En clair, l’objectif est d’avoir un espion-enquêteur qui sait tout sur tout le monde dans chaque communauté, et qui, au besoin, peut mobiliser les autres afin de garantir la « stabilité sociale », prétexte de prédilection du régime chinois pour réprimer les minorités ethniques dissidentes et les libertés religieuses.
Par ailleurs, les leçons et l’expérience acquises de la répression de la population tout entière pendant la révolution culturelle s’avèrent utiles à cet effet.
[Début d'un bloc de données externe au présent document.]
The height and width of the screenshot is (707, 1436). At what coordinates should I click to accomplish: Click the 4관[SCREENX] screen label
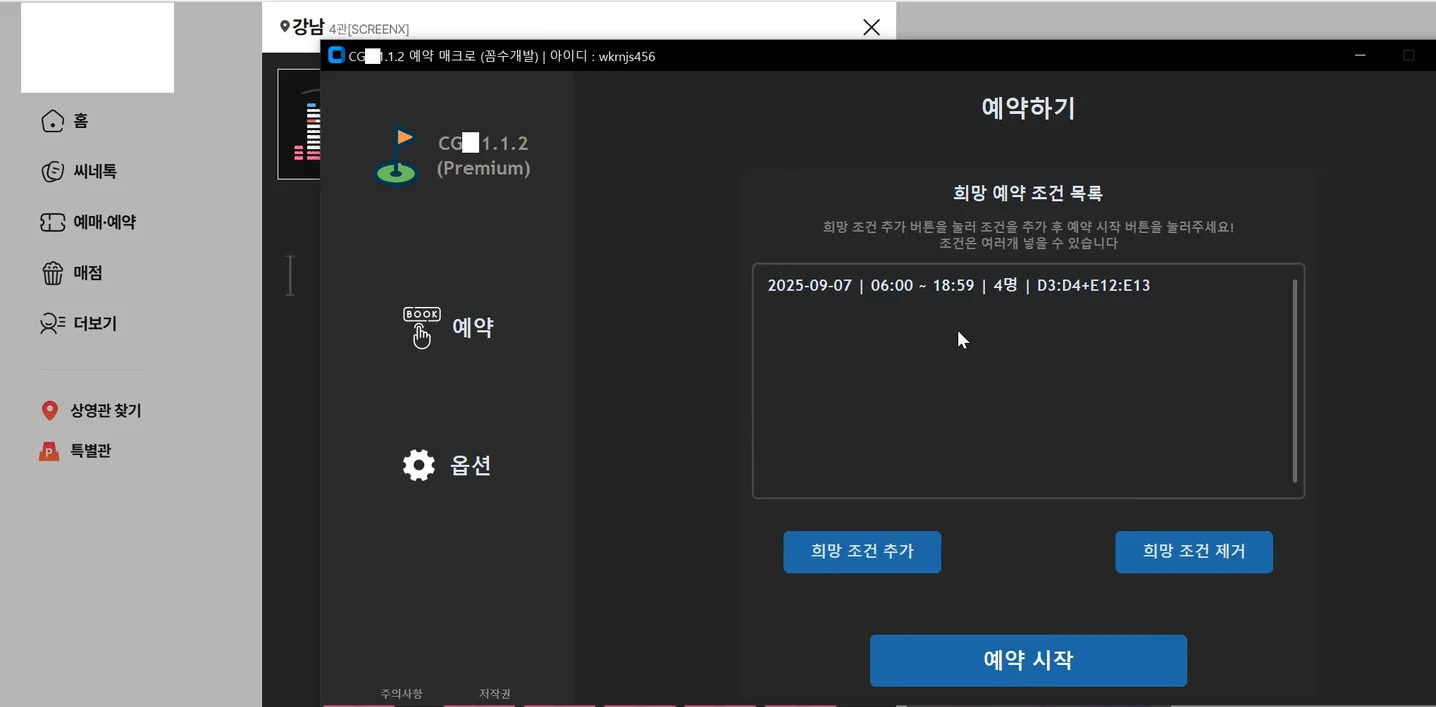tap(370, 29)
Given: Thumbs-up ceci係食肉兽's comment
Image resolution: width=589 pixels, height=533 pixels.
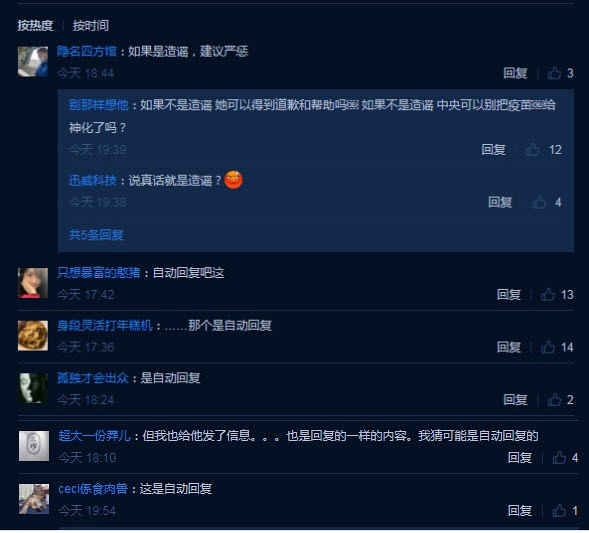Looking at the screenshot, I should 559,510.
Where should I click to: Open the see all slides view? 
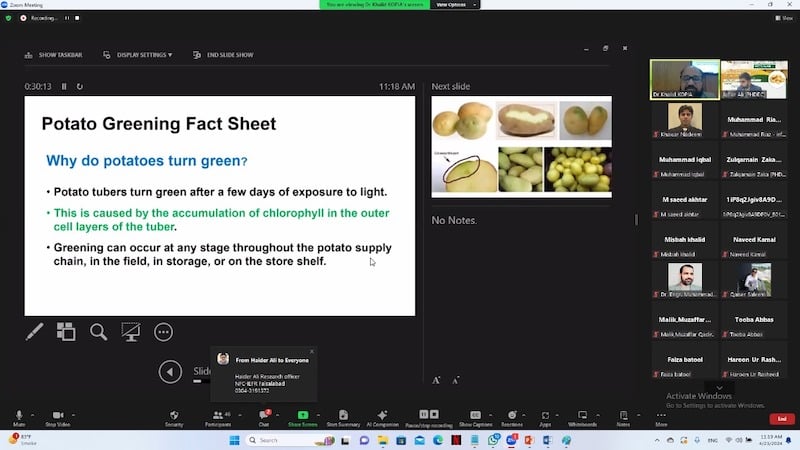[66, 332]
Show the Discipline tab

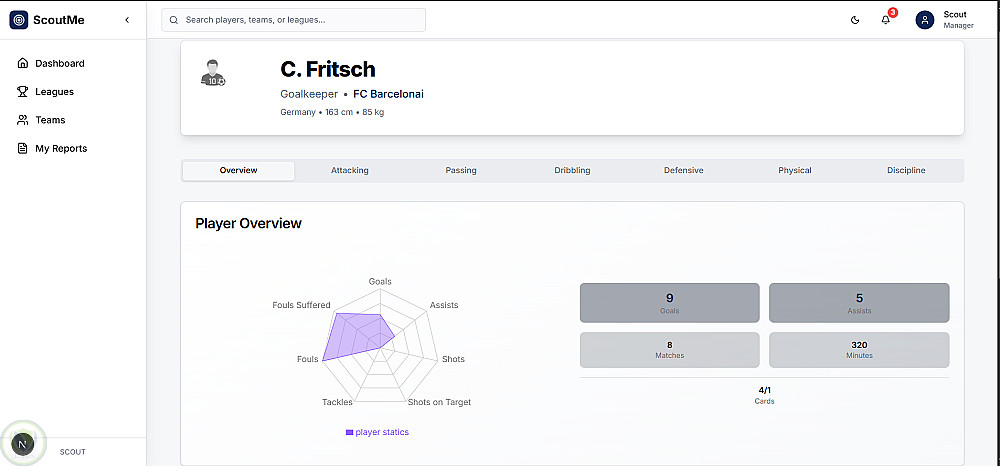click(x=906, y=171)
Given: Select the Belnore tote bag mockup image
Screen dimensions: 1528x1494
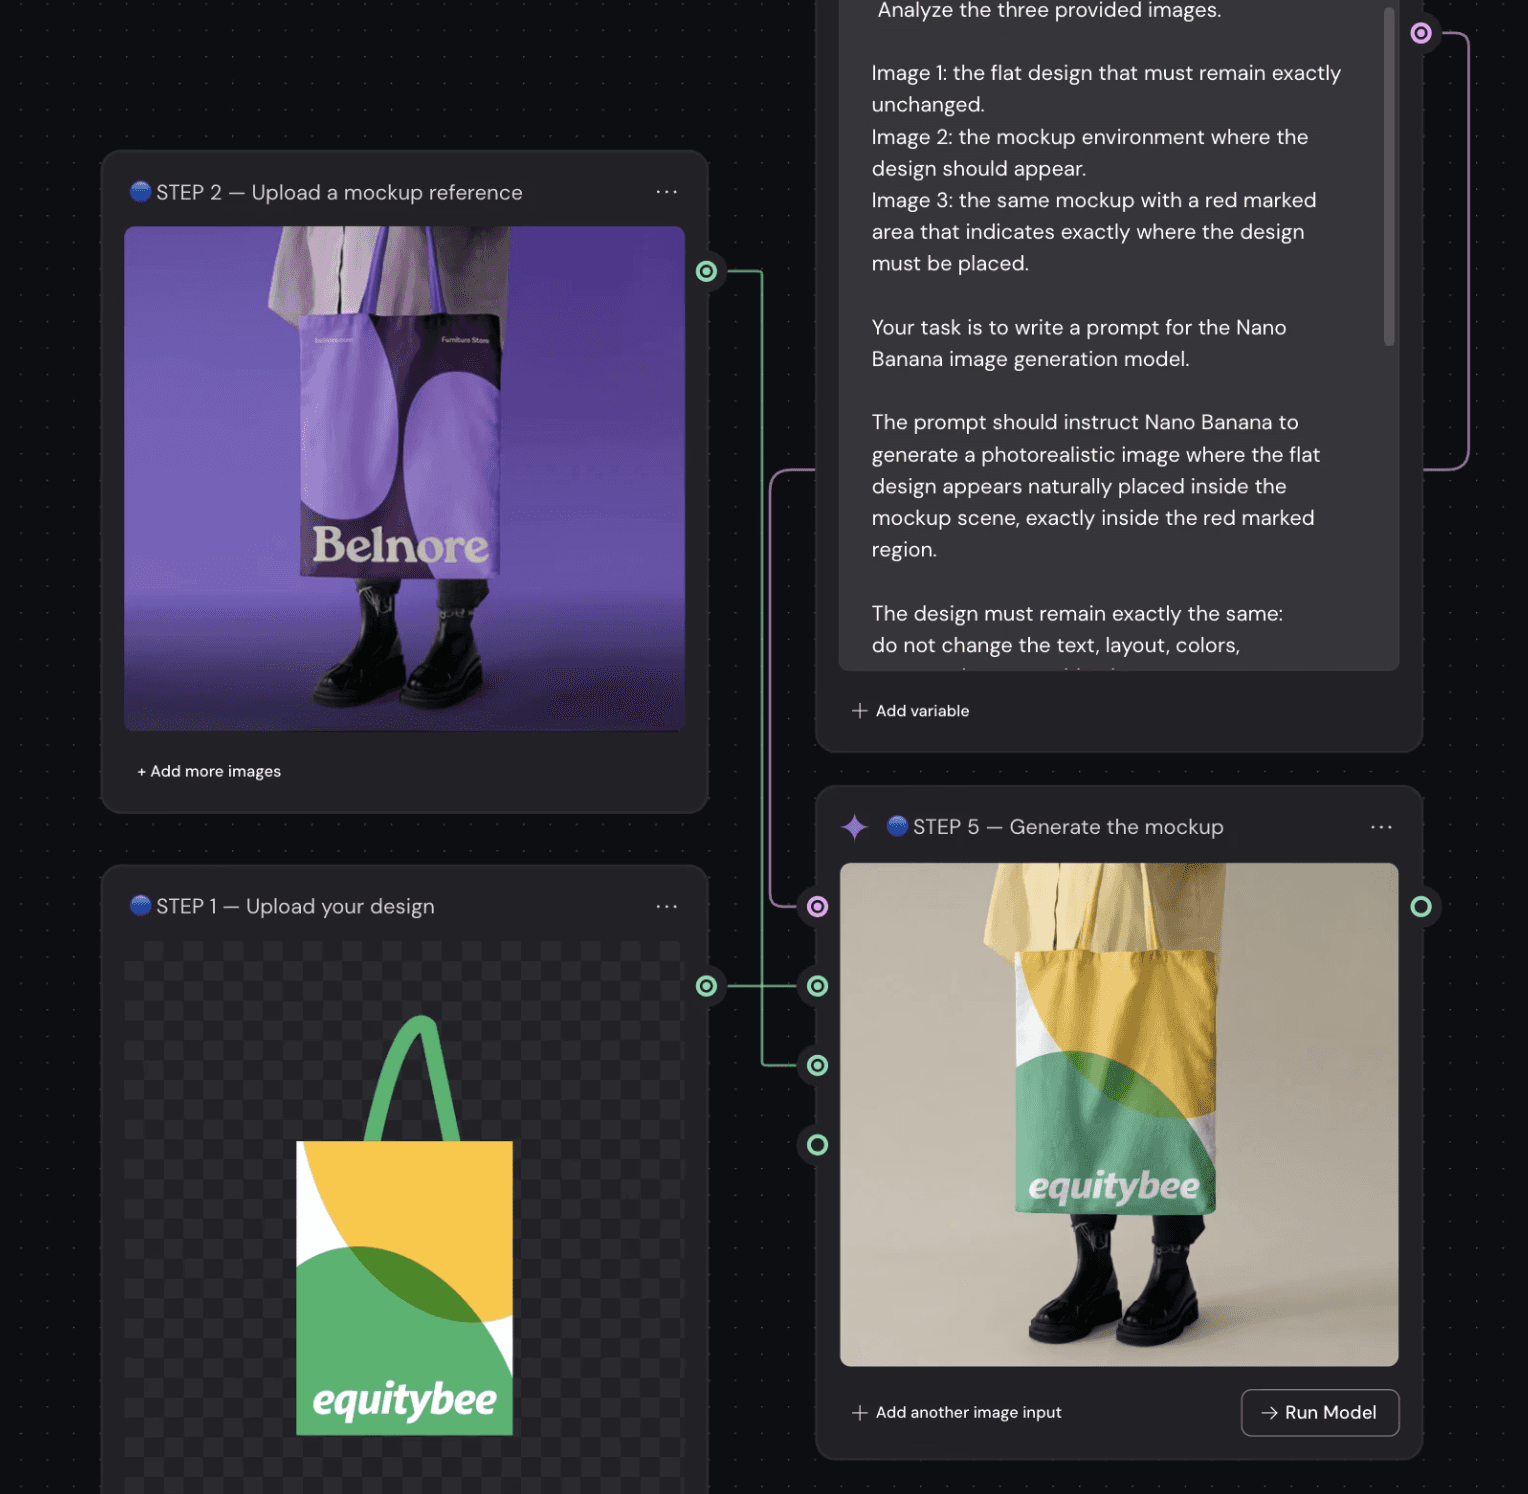Looking at the screenshot, I should [404, 478].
Dans un document, intitulé Pilot Evaluation Measures for Responsibility Sharing and Assessment of Grid Management Work (Mesures d’évaluation pour le partage des responsabilités et l’évaluation du travail de gestion de bloc), publié par les autorités d’une localité de la province du Fujian, l’expérience de Fengqiao, une méthode utilisée à l’époque de Mao pour permettre à des ensembles de citoyens de surveiller et de réformer ceux qui étaient considérés comme appartenant aux « classes ennemies », est cité comme étant un élément important à intégrer dans le travail des responsables de bloc.
Cette méthode fonctionne selon le principe que « dix personnes travaillent ensemble pour réformer une personne à telle enseigne que les conflits ne sont pas transmis aux autorités supérieures et, ainsi, la société est réformée de l’intérieur ». Ayant compris la « valeur » de cette méthode en 2013, Xi Jinping a ordonné à tous les organes structurels du PCC et aux services administratifs à tous les niveaux de se familiariser avec l’expérience Fengqiao afin de perpétuer cette « bonne tradition ».
Le document émis par le Fujian révèle que « chaque effort doit être fourni en vue de la conception d’une “version actualisée” de l’expérience Fengqiao », en incitant à tout mettre en œuvre pour que les incidents soient découverts rapidement et résolus efficacement de telle sorte que les « petits problèmes ne quittent pas le village, les problèmes graves ne quittent pas la commune et que les conflits ne parviennent pas aux autorités supérieures ».
Ceci marchera-t-il ? Le temps nous le dira. Cependant, en raison des exigences de plus en plus strictes, des déductions de points visant la réduction de gains monétaires et autres mesures répressives prises pour amener les responsables de bloc à dénoncer leurs concitoyens, certains ont commencé à quitter le système. Un responsable de bloc, originaire de la ville de Hangzou dans le Zhejiang, a révélé à Bitter Winter que de nombreuses personnes voulaient faire ce travail au départ, mais qu’à présent, au moins 70 personnes ont démissionné du fait des exigences strictes. Mais le gouvernement n’est pas inquiet, a-t-il ajouté, car il y a encore plus de 700 responsables de bloc dans son petit comté, dont ceux à temps partiel, qui continuent d’aider le régime à « maintenir la stabilité ».